- _What is asked_:
[1] Reproduce word for word the stretch of the essay on quitting the news from "- If time is" through "of intelligent thought.".
[2] Which newspaper does the essay on quitting the news describe as a guilty pleasure?

- _Document section_:
Where Ignorance is Bliss
Removing the News from Your Daily Life – Where Ignorance is Bliss
“Where ignorance is bliss, ‘tis folly to be wise.” – Thomas Gray
I have a confession to make. I don’t read, listen to, or watch “the news.”
Some time ago a light bulb went off in my head:
- The news is overwhelmingly filled with bad, depressing stories.
- Reading depressing stories makes me feel depressed.
- Depression is bad for my health.
- Happiness is good for my health.
- If I want to be happier and healthier, I should stop engaging in depressing activities.
- Ergo, I should cut the news out of my life.
And so I stopped. Cold turkey. Even the guilty pleasure known as the New York Post – gone.
I quickly came to realize:
- The news was draining my mental energy and wasting time; there’s a huge opportunity cost.
- If time is the most important commodity, we should be using it wisely.
- Using it wisely means focusing on activities that increase productivity and make us happier.
- Consuming the news is the antithesis of productivity, especially in the “information age.”
- “Breaking news” breaks any train of intelligent thought.
- “News alerts” make you less alert to the task at hand.
- Click, Click, Click. One news link leads to the next and to the next and to the next.
- The news was irrelevant to my everyday life. Life went on just fine without it.
- Hearing about bad things happening to people that you have no control over only contributes to anxiety and stress.
- Actually doing good things for people that you have control over makes you happier and your life more meaningful.
- Cutting out the news means transitioning from a feeling of helplessness to a feeling of purposefulness.
- I don’t miss it.

- _Material_:
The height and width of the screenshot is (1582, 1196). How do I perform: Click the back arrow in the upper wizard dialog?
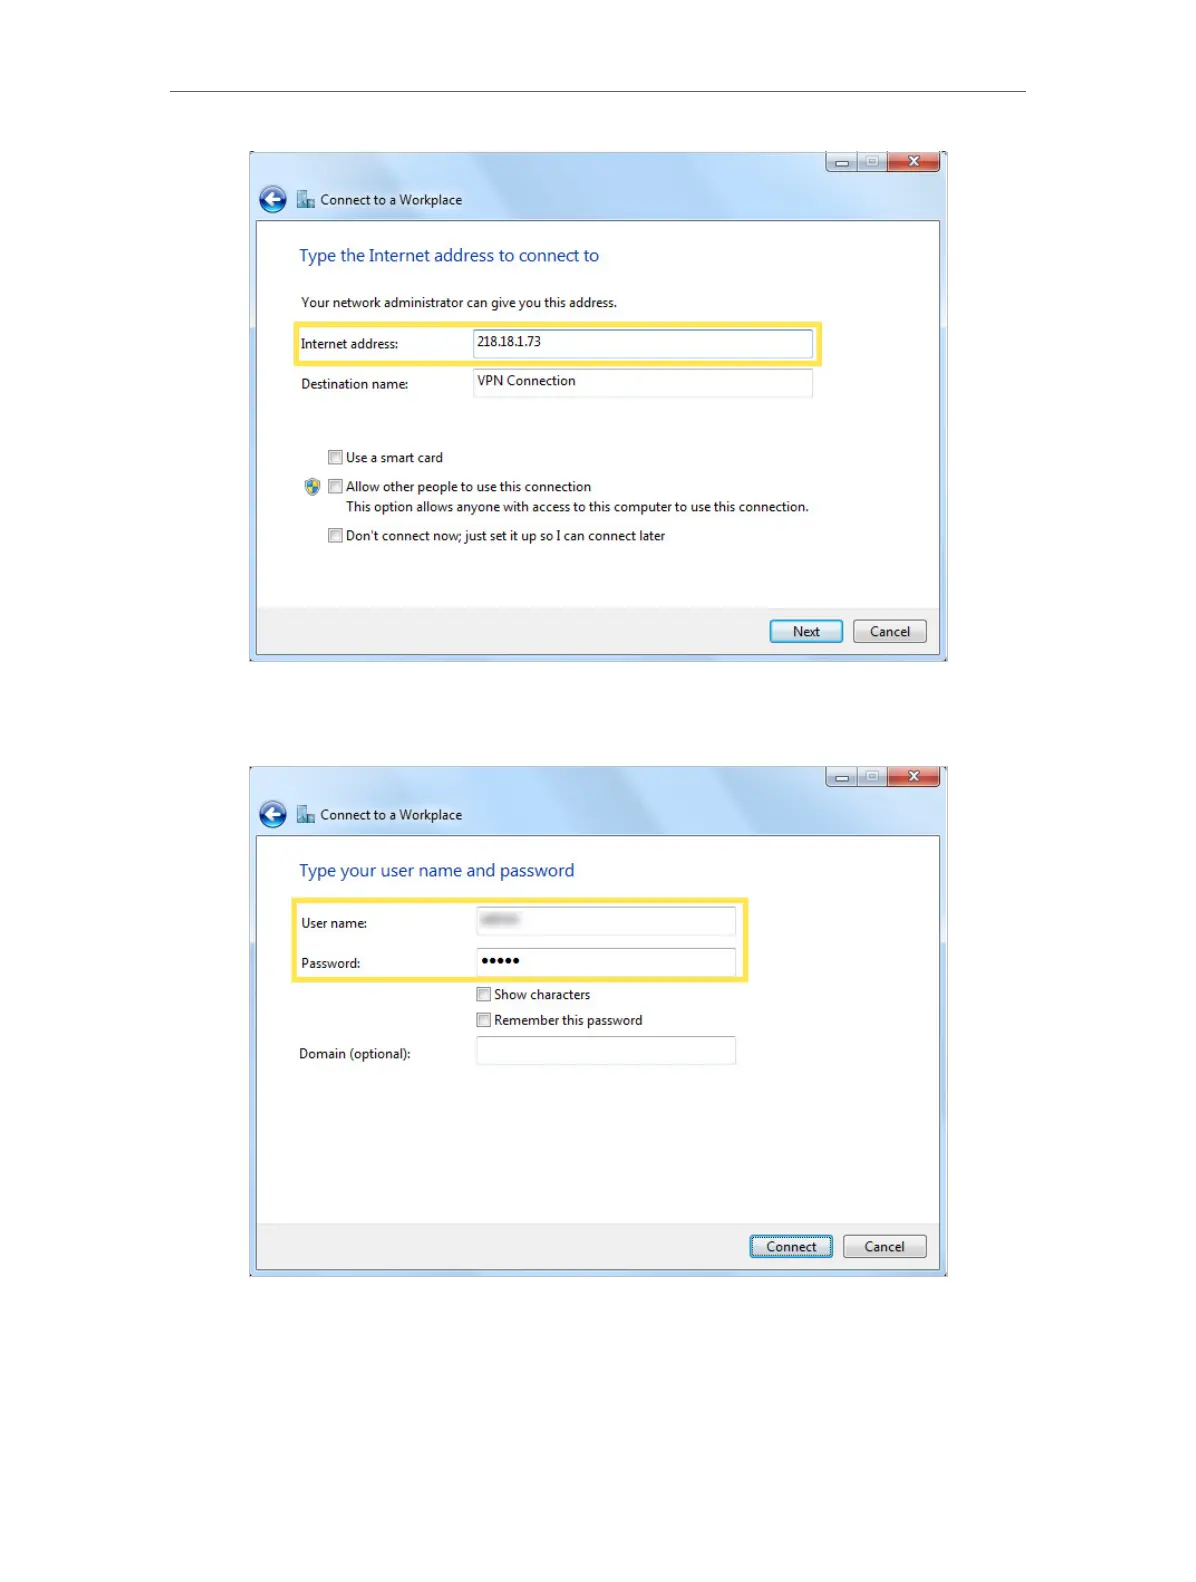coord(273,199)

- _Exercise solutions_:
[1]
- If time is the most important commodity, we should be using it wisely.
- Using it wisely means focusing on activities that increase productivity and make us happier.
- Consuming the news is the antithesis of productivity, especially in the “information age.”
- “Breaking news” breaks any train of intelligent thought.

[2] The New York Post.